We
lived in the City of Durban, South Africa. Auntie Ellen was my
Mother’s elder unmarried sister. If Auntie Ellen had a home of
her own, I never knew where it was. Auntie Ellen had only one child,
Vivian, and she never told anybody who the father was, not even
Vivian.
Vivian
was one year older than me. She lived with us because at any given
time, nobody knew where her Mother was. Every few months, Auntie
Ellen would drop by to visit. She never brought Vivian anything. She
never stayed overnight. I never saw her hugging or kissing Vivian. I
know she never gave Vivian anything; not even a birthday present.
Early
on when we discovered that nobody knew the date of Vivian’s
birth, my Mother declared I and Vivian had the same birthdate. Later
on in life, I asked my Mother if that was a fact; she scolded me for
suspecting she had lied.
Vivian
eventually married and had two children. Vivian died of an illness in
2013 at home. Her teenage children had never seen their Grandmother.
At
one time when I and Vivian were in Primary School, a few blocks from
where we lived, there was a freak tornado. There was extensive damage
to the school. Many of us in the school at the time were seriously
injured. I and Vivian were among the injured. We had to stay away
from school for about a week. Auntie Ellen never visited Vivian.
While
my Mother looked after Vivian, Auntie Ellen, over the years was
involved in two suspicious deaths on the shores of Brighton Beach,
deaths that were covered for weeks in the local newspapers. Brighton
Beach is one of Durban’s Beaches along the Indian Ocean. It is
about five miles from where we lived.
The
first death was of Auntie Ellen’s boyfriend. The two of them
had spent a night on the shore. According to the newspapers, Auntie
Ellen said that when she awoke in the morning in their tent, her
lover was nowhere.
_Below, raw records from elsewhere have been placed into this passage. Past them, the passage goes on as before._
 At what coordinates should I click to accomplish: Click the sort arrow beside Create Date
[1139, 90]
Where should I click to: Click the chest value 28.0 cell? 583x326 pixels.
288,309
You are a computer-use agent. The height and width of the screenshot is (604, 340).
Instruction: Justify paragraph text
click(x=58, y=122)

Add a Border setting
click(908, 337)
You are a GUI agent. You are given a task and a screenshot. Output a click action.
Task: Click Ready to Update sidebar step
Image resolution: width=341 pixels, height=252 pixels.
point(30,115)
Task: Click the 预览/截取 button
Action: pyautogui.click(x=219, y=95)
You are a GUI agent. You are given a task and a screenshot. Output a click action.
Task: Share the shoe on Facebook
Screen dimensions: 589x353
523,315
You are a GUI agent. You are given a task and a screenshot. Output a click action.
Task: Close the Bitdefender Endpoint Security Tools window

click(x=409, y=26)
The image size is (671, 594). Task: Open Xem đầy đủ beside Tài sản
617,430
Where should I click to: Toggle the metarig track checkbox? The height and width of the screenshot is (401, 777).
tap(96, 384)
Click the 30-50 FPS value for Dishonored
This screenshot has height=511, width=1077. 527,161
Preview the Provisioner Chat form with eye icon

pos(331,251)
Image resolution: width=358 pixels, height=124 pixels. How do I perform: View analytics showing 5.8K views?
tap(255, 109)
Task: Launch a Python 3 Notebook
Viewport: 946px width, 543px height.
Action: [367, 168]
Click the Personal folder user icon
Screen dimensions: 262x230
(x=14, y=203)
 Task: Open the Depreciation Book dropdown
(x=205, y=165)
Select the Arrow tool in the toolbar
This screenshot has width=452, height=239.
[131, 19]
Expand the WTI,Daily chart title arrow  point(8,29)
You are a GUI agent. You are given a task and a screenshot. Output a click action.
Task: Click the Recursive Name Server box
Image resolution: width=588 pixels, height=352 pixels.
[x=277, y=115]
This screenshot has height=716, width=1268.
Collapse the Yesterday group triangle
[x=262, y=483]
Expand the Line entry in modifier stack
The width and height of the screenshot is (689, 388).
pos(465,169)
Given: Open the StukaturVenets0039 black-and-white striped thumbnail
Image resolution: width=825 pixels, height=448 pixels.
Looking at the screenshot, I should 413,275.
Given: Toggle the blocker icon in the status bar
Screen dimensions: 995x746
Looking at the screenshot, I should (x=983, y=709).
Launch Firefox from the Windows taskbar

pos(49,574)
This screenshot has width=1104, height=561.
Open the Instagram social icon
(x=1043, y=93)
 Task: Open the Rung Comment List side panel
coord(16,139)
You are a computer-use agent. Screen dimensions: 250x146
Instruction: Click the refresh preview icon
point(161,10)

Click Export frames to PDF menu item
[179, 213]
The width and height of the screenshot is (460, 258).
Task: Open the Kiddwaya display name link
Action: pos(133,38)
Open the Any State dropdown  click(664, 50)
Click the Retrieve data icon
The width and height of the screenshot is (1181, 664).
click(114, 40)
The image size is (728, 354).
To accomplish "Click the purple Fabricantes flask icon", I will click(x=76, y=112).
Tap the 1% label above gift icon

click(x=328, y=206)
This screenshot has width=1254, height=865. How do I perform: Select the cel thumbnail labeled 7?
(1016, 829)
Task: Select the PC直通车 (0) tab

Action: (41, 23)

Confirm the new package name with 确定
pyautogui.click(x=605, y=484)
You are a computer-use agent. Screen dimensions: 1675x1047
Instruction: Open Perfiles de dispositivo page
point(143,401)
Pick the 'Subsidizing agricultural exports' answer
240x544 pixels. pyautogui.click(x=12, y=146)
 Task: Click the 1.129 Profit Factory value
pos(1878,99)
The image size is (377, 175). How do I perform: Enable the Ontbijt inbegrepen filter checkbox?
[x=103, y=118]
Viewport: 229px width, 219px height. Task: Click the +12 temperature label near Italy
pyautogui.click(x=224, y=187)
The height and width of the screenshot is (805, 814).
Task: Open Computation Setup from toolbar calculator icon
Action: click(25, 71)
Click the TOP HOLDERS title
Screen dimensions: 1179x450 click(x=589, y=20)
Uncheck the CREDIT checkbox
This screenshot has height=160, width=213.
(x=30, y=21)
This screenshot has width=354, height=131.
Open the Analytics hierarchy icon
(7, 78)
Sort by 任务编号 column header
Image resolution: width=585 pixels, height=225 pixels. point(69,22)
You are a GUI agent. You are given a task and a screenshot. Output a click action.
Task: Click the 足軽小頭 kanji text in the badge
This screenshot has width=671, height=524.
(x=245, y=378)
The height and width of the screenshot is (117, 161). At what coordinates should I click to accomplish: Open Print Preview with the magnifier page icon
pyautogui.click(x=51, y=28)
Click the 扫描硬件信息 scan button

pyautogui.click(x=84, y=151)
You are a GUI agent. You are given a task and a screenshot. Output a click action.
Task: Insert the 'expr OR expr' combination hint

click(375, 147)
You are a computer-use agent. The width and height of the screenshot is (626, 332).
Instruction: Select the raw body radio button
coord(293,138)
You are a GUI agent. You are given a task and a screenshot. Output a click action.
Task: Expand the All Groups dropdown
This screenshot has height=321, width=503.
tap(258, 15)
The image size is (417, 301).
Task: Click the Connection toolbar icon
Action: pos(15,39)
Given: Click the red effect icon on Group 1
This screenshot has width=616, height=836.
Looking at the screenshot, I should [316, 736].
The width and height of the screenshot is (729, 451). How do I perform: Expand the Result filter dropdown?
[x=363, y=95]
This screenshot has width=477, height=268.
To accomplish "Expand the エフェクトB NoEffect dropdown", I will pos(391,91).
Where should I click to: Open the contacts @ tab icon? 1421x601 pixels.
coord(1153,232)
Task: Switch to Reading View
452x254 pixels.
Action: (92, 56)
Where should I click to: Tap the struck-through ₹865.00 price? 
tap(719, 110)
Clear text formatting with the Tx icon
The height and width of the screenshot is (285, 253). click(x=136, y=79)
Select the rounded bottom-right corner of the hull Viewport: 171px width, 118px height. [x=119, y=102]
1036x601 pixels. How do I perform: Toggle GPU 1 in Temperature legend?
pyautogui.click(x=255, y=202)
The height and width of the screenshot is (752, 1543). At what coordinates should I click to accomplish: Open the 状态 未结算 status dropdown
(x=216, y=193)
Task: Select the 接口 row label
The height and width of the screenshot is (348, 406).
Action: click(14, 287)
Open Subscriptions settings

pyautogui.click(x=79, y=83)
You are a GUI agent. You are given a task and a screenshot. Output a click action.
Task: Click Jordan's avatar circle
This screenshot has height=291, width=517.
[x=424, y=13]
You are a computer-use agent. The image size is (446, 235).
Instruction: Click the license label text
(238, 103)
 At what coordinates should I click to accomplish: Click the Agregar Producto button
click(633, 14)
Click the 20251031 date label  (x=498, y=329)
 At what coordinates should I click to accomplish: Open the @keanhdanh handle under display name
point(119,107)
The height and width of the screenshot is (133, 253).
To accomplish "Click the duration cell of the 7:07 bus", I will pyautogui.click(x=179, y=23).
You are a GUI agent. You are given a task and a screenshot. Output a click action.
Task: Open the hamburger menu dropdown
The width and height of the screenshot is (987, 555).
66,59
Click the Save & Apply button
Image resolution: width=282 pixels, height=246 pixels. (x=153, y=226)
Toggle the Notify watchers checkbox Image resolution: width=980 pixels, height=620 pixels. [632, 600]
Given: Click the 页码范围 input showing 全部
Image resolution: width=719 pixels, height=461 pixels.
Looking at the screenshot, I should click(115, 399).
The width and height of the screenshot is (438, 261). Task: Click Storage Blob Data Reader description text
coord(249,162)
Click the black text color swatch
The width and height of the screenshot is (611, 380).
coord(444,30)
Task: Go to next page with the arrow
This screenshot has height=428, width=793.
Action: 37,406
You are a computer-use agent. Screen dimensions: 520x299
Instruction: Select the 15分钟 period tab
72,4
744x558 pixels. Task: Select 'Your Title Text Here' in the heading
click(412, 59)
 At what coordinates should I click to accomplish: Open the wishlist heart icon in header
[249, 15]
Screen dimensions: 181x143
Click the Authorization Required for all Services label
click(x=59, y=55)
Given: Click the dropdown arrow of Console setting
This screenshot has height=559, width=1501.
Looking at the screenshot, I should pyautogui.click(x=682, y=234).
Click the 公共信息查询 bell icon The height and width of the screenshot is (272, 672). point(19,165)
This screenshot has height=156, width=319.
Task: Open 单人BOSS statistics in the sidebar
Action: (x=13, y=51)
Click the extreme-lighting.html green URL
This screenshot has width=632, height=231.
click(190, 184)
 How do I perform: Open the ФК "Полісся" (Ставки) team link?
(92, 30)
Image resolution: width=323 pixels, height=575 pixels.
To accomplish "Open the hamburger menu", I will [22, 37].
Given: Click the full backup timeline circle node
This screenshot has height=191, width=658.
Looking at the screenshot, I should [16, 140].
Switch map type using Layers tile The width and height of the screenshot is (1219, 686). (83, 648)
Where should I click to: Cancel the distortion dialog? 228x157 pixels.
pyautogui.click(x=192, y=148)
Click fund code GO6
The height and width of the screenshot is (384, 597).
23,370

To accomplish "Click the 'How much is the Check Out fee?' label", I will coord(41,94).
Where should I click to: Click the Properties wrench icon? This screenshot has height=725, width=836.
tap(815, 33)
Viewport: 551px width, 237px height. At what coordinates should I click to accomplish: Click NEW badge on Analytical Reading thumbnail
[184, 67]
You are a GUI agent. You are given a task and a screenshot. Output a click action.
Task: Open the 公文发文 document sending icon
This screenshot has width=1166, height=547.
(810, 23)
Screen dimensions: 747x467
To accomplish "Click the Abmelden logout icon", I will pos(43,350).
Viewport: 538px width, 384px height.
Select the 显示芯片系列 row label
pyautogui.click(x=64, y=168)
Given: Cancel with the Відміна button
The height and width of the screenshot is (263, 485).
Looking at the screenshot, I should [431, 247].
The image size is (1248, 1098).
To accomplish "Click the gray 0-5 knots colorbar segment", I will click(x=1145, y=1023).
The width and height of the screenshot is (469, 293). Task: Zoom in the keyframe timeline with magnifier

After waiting and searching awhile, she walked
about four miles away to the town of Wentworth to inform his Mother.
His Mother called the police. The police search on the beach site
turned up no clues. His corpse was found days later drifting miles
north of Brighton Beach. Auntie Ellen had said to the police that the
last time she had contact with him was the evening before when they
were together in their beach-side tent.
His
family did not believe her. When the police notified his Mother of
the discovery of the body, nobody tried to locate Auntie Ellen in
order to inform her. She was not mentioned in his obituary in a
newspaper. In the times she visited us afterwards, she never spoke
about the matter.
The
second death was, again, at Brighton Beach. Auntie Ellen was in the
company of a man and a woman, spending the evening in a tent on the
shore.
Something
went wrong; the couple got into a fight that moved from the shore
into the ocean. The woman drowned. The man was charged with murder.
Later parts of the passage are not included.